Three jobs I'm keeping on the other tools — Nano Banana 2, Midjourney V8, or Seedream 5.0 Pro:
- One-shot bulk catalog imagery at the cheapest price. 200 SKU white-background shots, same lighting, same angle. Nano Banana 2's per-image economics still beat GPT-Image-2.5 at this volume. Don't route commodity output to a premium model when the value is the price, not the iteration.
- Aesthetic-judge work where you trust the model's taste. Pure concept exploration, no reference photo, no iterative editing — just "show me ten directions for a hero image." Midjourney V8 still wins on first-prompt surprise and stylized taste. Use 2.5 for refinement, not for first-impression dreaming.
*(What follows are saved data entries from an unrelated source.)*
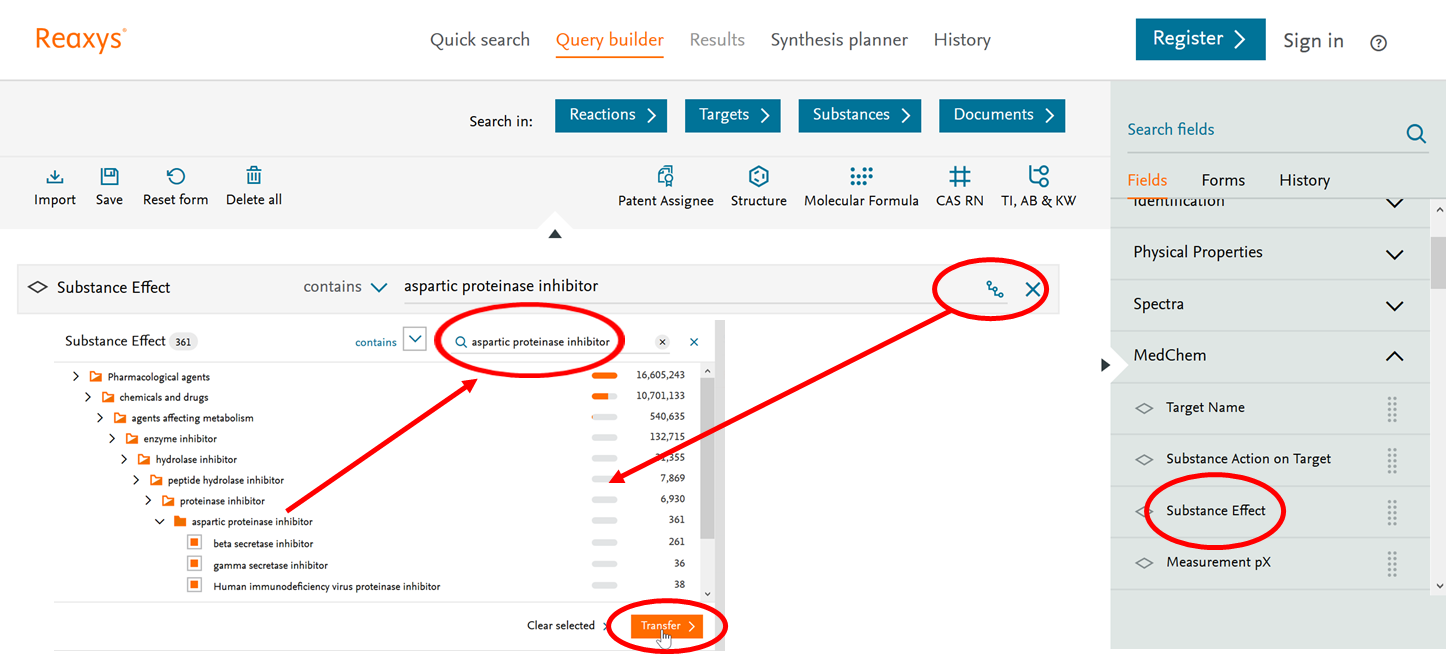Collapse the MedChem section
The width and height of the screenshot is (1446, 654).
(1394, 356)
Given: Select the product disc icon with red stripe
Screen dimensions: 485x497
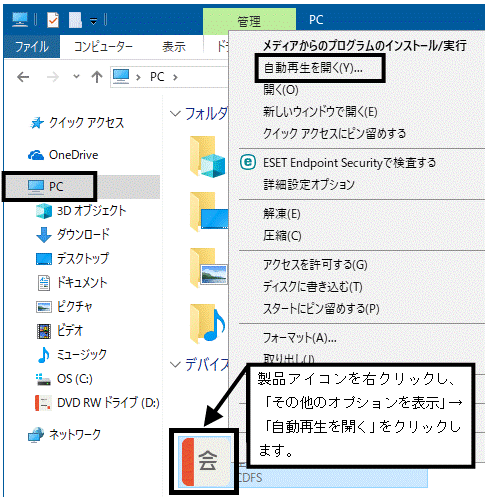Looking at the screenshot, I should 205,461.
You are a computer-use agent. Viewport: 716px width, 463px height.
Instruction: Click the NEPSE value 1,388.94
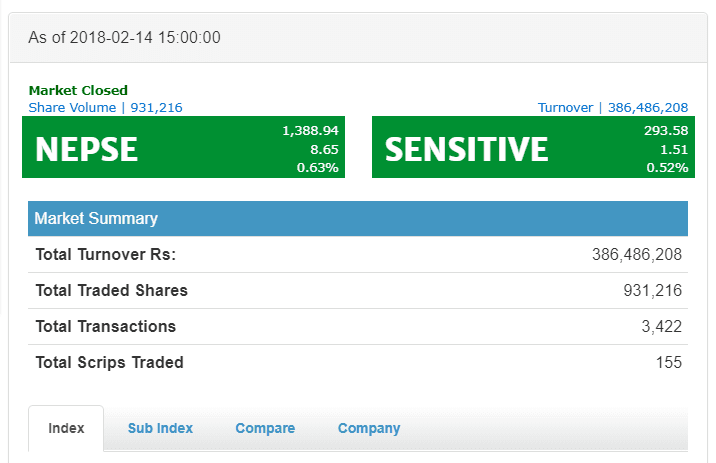310,130
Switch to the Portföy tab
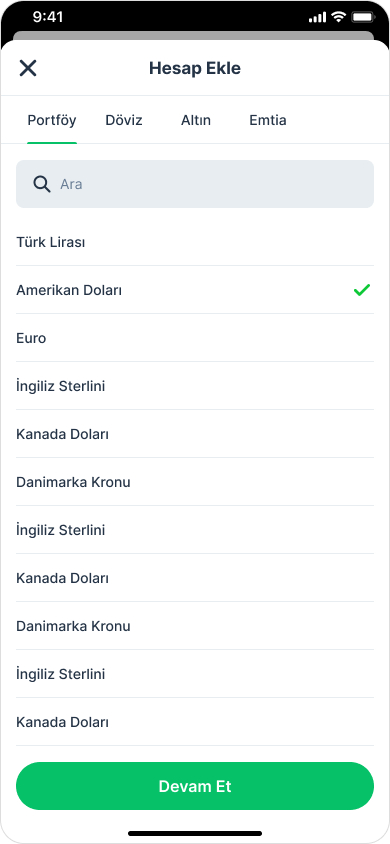Screen dimensions: 390x844 (52, 120)
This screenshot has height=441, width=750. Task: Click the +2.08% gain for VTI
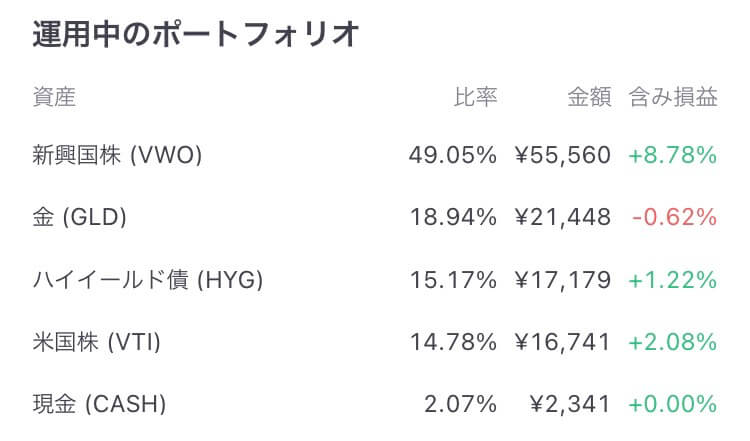pyautogui.click(x=673, y=342)
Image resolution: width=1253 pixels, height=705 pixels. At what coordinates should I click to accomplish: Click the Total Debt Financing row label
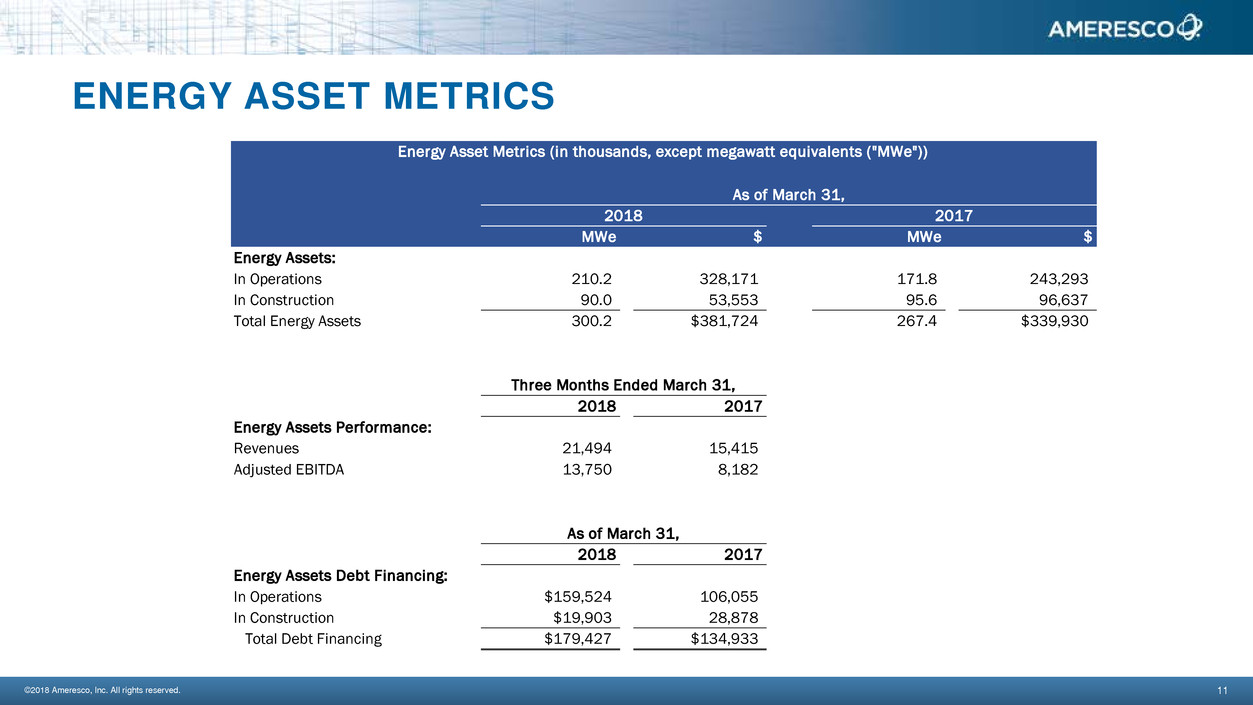pyautogui.click(x=313, y=638)
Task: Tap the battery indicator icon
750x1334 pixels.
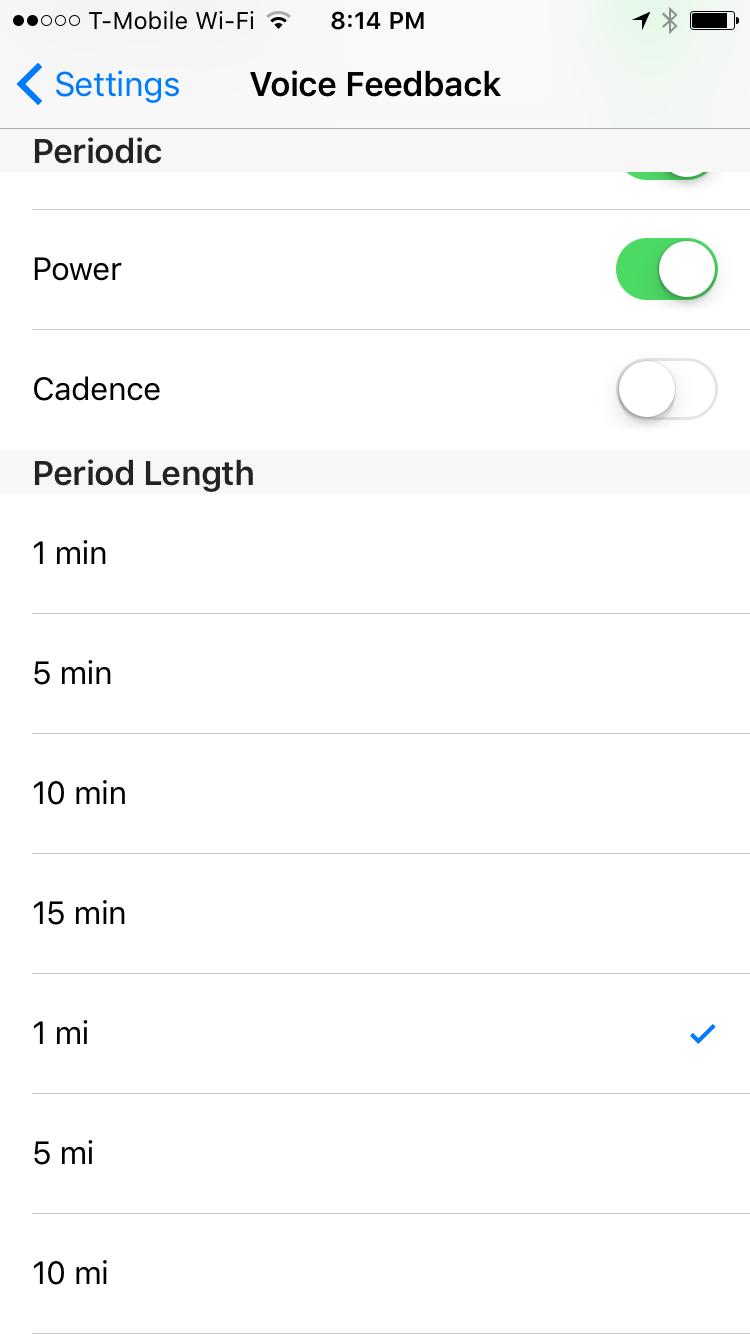Action: pyautogui.click(x=714, y=21)
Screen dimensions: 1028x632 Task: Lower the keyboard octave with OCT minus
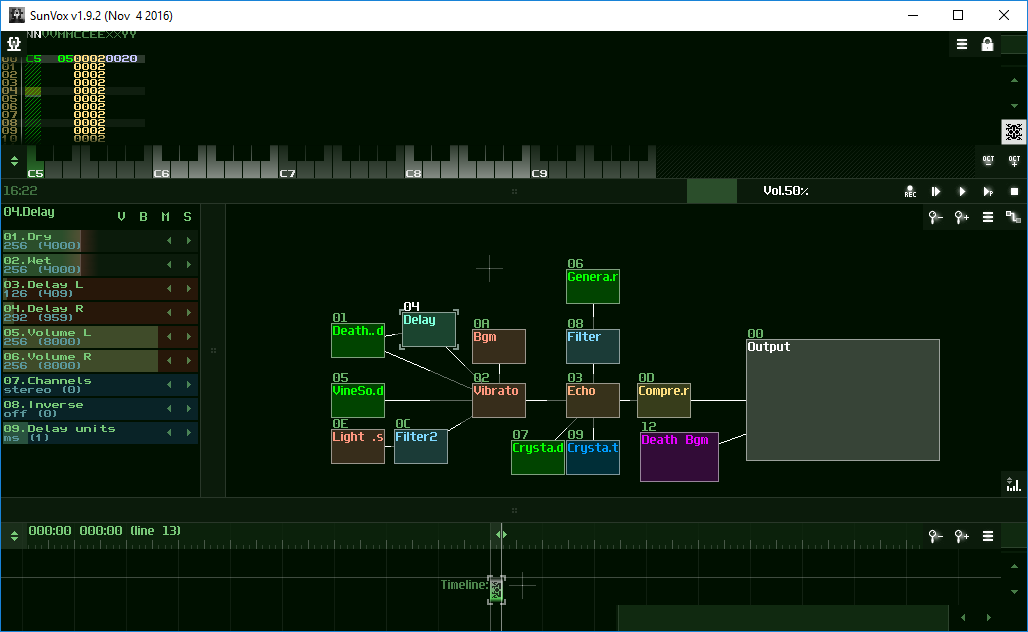(988, 160)
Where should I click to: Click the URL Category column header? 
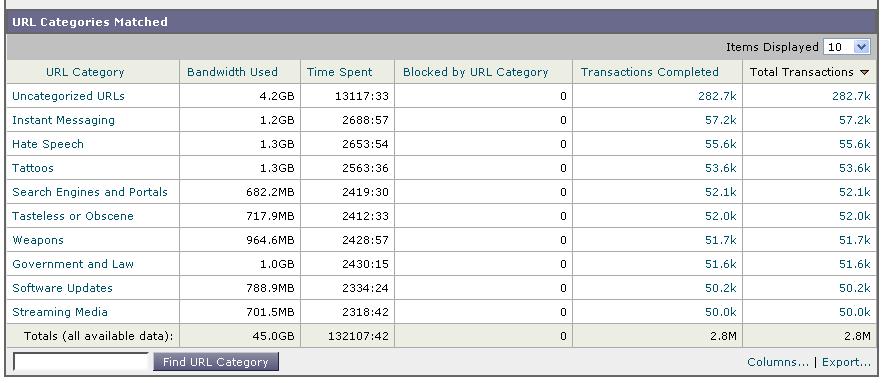85,72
- DALL·E 3 / GPT Image 2 era hero illustrations with no editing after. If the brief is one image, no revisions, no localization, no regional variants, the older models — or the lifestyle composite pattern from the DALL·E 3 era — still produce perfectly usable output. The 2.5 premium only earns itself when there are turns.
The routing principle, in one sentence: let GPT Image 2.5 carry the edits; let the other tools carry the one-shots. Anywhere your workflow ends with "and then I changed the price tag across 12 regional variants without touching the product," 2.5 — Sunburst for the final, Flare for the iterations — is the right pick. Anywhere your workflow ends with "and then I picked the best of ten one-shot concepts," the cheaper, more aesthetic tools are still where that money belongs.
One prompt-discipline note, because I watched a junior marketer burn an afternoon on it this week. 2.5's precision editing is genuinely better than 2.0's, but it still rewards explicit "keep this unchanged" framing in the prompt. For product variants, write it out: "Keep the bottle shape, label text, cap color, and product photography lighting exactly as in the reference. Change only the background to a summer terrace." Without that sentence, even 2.5 will sometimes reinterpret the parts you wanted stable. The model is more obedient, not omniscient.
The wider frame. Image generation is moving from "one prompt, one image, start over" to "one reference, many iterations, carry forward." GPT Image 2.5 is the clearest example of that shift in 2026 — it's not the prettiest single image you'll generate this year, it's the model that lets you keep the work you already approved. The question for the next six months isn't "should I switch from 2.0 to 2.5" — it's "where in my pipeline is the editing loop currently destroying more than it produces, and does 2.5 close that loop enough to justify the same $30/M output I was already paying."
For most marketers, that's worth one honest audit this quarter. I'm rerouting the product variants and the regional swaps this week. The bulk catalog and the pure aesthetic briefs stay where they were.